Nos anos 1940, período marcado pelos horrores da Segunda Guerra Mundial, o cinema transformou o medo da morte em comédias reconfortantes. Clássicos como O Diabo Disse Não (1943) e Neste Mundo e no Outro (1946) ofereciam entretenimento como contraponto às dificuldades do período.
David Freyne, diretor de Eternidade, confessou em entrevista à VEJA: "Desde que eu vi estes filmes, sonhava em criar minha própria vida após a morte". Já Elizabeth Olsen, protagonista do filme, revelou sua perspectiva pessoal: "Eu admiro quem tem uma relação cultural com a vida após a morte. Fui obrigada a aceitar o que me ensinaram na igreja".

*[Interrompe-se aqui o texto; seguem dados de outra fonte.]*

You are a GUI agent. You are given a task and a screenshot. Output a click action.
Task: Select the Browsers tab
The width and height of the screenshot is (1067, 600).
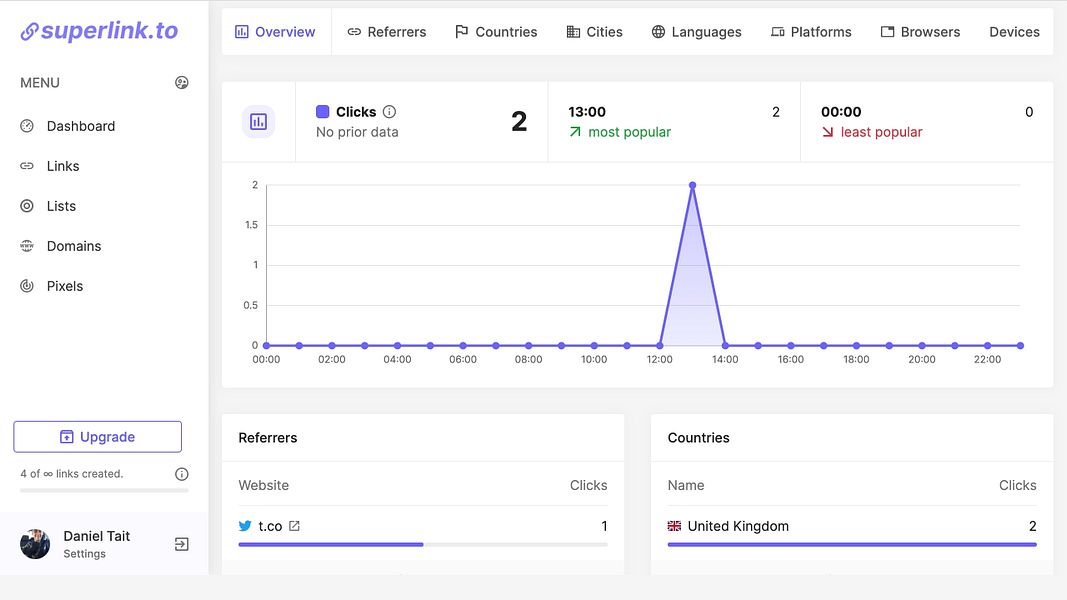pyautogui.click(x=920, y=32)
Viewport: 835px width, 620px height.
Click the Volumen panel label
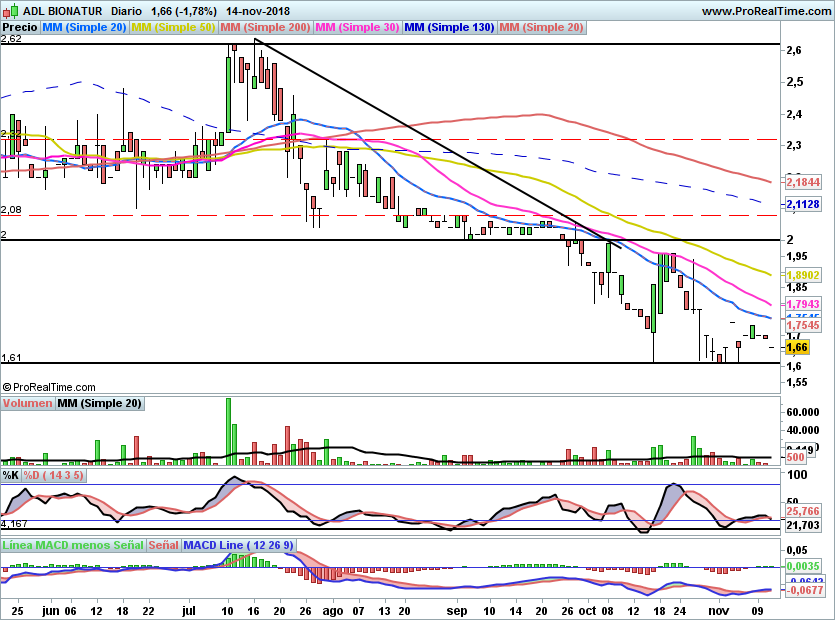[x=28, y=403]
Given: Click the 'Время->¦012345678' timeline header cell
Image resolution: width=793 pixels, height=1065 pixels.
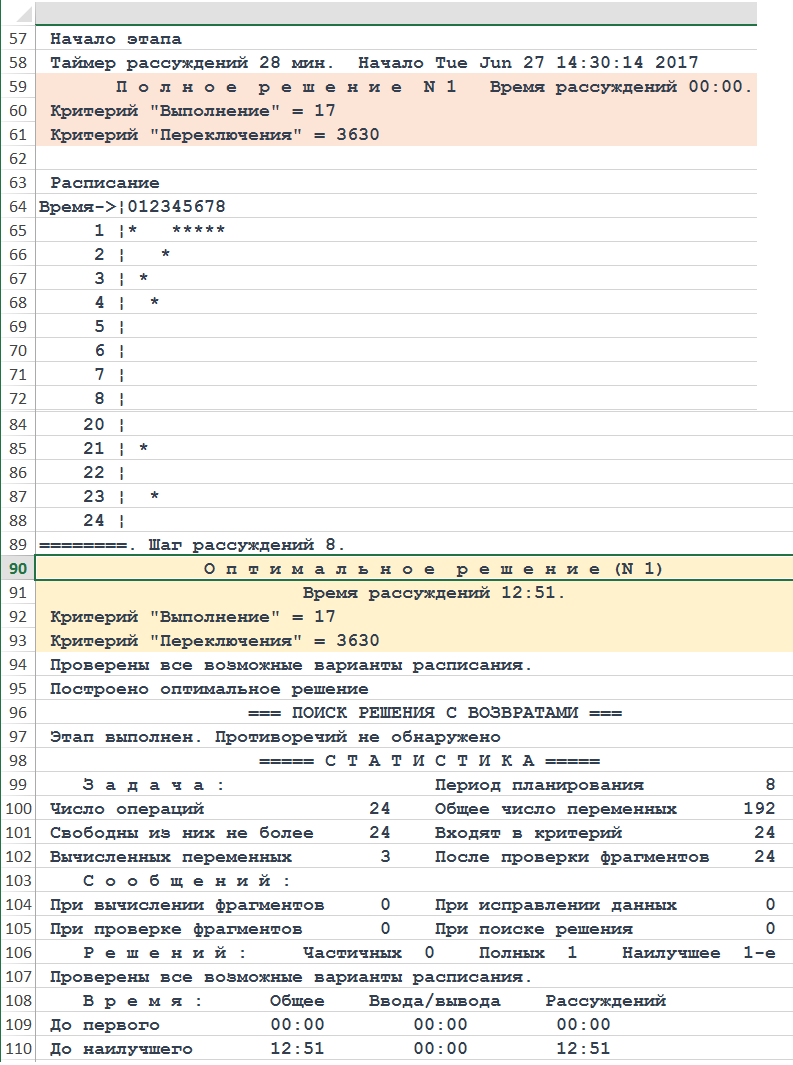Looking at the screenshot, I should 132,207.
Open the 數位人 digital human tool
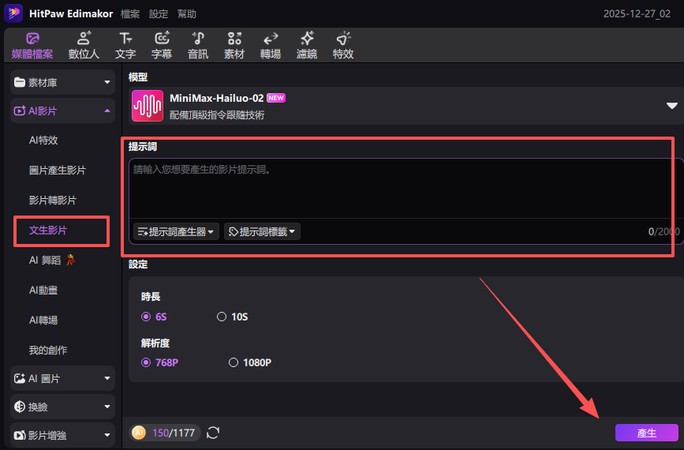684x450 pixels. click(83, 45)
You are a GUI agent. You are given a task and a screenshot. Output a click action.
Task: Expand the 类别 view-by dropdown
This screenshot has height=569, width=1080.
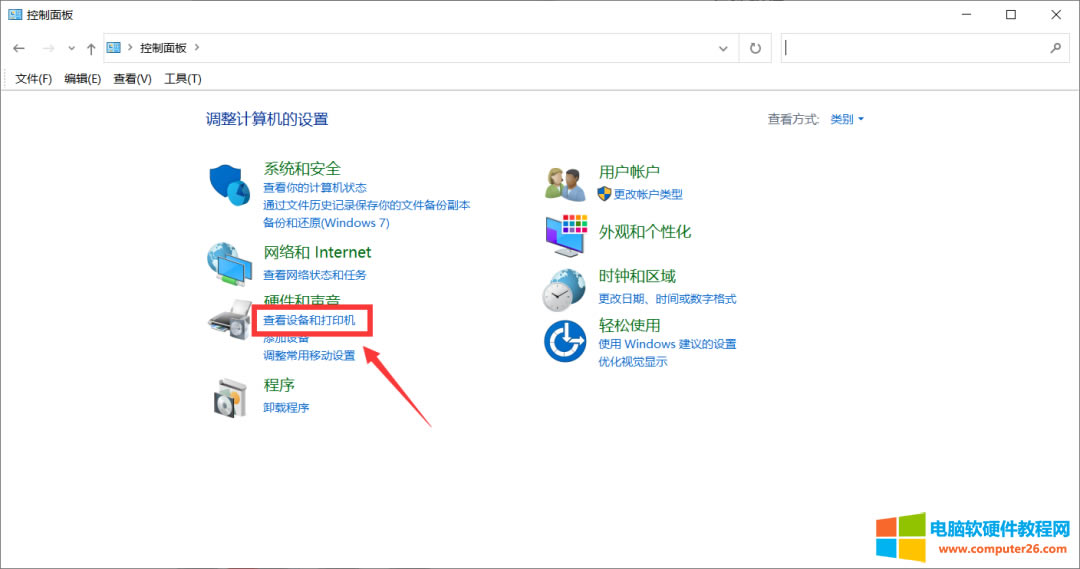(x=847, y=119)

O que une essas produções é a ênfase na autonomia humana de fazer escolhas e defender desejos mesmo após a morte. A descoberta recorrente é que o "lado de lá" pode ser mais parecido com o "lado de cá" do que imaginamos, com romances, intrigas e sentimentos comuns se repetindo em ambas as realidades.
Como resume Freyne: "Para mim, o paraíso é o amor em suas várias formas. Espero que os espectadores reflitam não sobre a morte, mas sobre o que vale a pena em suas vidas". Que essas tramas do outro mundo continuem trazendo ensinamentos valiosos para nosso cotidiano.